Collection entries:
===============
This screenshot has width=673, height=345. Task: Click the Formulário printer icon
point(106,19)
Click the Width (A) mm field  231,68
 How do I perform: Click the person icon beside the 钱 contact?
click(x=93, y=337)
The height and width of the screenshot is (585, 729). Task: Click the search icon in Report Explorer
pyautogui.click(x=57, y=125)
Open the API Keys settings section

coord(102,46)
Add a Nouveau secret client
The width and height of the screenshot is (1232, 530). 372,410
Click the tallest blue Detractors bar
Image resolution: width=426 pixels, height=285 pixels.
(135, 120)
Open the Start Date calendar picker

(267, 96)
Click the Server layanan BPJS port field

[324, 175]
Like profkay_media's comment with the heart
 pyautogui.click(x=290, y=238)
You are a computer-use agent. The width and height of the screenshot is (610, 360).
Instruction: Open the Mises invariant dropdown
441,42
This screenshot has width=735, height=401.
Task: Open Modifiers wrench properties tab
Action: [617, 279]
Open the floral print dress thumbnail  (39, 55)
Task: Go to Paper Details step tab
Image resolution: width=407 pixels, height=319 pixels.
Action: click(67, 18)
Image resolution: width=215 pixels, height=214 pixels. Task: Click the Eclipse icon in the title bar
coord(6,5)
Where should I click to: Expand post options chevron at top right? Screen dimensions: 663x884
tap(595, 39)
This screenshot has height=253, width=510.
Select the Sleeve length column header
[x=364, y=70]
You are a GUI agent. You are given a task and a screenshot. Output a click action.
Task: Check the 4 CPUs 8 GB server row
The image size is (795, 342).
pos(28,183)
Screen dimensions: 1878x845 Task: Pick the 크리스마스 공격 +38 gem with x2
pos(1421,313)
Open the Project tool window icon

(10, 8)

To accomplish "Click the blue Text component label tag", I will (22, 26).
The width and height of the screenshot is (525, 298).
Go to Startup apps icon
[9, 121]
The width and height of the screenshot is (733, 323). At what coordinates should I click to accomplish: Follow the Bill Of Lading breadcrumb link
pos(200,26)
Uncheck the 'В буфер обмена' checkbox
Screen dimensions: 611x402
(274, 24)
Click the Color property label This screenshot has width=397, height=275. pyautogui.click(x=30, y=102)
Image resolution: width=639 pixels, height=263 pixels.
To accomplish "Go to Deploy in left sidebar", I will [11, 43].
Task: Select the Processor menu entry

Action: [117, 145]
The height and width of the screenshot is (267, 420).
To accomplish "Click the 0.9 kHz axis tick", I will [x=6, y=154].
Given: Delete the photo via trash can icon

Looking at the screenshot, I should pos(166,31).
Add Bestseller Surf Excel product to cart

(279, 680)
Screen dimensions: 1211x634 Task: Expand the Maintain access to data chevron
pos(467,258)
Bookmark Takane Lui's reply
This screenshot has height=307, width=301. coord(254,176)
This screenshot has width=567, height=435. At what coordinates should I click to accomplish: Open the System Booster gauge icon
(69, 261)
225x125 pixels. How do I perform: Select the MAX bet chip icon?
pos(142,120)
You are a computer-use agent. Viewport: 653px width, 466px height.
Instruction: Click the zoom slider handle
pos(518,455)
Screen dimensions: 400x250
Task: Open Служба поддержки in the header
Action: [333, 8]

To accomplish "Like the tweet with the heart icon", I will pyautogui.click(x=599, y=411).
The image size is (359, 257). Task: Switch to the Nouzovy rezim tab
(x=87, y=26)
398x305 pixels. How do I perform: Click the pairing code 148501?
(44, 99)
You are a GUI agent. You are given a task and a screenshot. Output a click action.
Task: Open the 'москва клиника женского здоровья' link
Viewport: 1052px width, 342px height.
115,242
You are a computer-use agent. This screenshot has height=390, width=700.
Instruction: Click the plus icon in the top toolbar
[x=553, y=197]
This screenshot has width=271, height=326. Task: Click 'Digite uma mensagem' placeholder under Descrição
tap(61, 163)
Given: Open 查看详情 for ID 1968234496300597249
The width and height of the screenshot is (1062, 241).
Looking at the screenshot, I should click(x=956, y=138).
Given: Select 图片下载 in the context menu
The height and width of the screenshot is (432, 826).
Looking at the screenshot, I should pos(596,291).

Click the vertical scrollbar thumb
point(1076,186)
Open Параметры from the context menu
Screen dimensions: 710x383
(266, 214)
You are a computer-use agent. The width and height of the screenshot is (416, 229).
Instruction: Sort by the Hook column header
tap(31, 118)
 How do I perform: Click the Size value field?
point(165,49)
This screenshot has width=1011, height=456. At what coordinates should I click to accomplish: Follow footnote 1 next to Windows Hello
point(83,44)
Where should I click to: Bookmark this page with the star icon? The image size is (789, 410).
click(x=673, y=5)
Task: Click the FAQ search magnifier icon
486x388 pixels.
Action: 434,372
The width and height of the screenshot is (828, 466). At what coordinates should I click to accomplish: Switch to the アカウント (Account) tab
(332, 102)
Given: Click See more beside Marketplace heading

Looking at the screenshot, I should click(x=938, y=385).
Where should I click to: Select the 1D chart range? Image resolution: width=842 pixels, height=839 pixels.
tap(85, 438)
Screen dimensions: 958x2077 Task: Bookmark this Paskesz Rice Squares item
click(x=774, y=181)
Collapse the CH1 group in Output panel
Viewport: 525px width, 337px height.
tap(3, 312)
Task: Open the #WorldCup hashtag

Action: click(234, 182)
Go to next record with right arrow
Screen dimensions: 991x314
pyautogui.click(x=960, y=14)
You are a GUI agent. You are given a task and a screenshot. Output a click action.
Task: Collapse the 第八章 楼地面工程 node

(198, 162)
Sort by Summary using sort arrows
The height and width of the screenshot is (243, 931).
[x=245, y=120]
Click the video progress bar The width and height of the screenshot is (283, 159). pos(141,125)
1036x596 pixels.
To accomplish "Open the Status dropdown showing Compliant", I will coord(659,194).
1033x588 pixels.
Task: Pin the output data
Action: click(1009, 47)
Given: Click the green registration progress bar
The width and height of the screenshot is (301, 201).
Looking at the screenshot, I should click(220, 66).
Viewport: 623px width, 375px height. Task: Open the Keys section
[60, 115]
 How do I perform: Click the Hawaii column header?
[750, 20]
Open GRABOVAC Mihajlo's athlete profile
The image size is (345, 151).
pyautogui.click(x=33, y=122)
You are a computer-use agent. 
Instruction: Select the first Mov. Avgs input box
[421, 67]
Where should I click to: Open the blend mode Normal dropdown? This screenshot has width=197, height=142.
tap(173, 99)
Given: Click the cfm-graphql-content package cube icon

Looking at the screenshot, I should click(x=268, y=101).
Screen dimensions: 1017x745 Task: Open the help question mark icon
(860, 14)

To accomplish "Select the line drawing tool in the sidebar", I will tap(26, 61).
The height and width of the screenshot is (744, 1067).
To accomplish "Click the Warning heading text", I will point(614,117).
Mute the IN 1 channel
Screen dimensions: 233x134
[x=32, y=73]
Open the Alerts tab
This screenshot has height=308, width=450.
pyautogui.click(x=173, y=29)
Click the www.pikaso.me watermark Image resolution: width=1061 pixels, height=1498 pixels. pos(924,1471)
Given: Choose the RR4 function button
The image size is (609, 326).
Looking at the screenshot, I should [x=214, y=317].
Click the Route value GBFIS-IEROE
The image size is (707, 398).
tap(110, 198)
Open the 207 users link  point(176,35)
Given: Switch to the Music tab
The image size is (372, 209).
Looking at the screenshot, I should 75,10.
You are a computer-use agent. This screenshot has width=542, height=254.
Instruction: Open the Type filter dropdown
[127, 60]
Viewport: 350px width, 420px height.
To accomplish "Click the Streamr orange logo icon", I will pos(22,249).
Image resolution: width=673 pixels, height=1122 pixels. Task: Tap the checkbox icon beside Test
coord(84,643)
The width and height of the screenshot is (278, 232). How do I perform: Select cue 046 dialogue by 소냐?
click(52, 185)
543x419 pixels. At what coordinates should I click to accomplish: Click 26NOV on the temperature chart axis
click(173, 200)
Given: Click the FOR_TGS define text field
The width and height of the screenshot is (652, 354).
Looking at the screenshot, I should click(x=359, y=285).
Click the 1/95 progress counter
===============
TASK GOAL
From the entries, report each line that includes the word "label".

OUTPUT
To accomplish "Click the blue Text component label tag", I will (22, 26).
Click the Color property label This screenshot has width=397, height=275. pyautogui.click(x=30, y=102)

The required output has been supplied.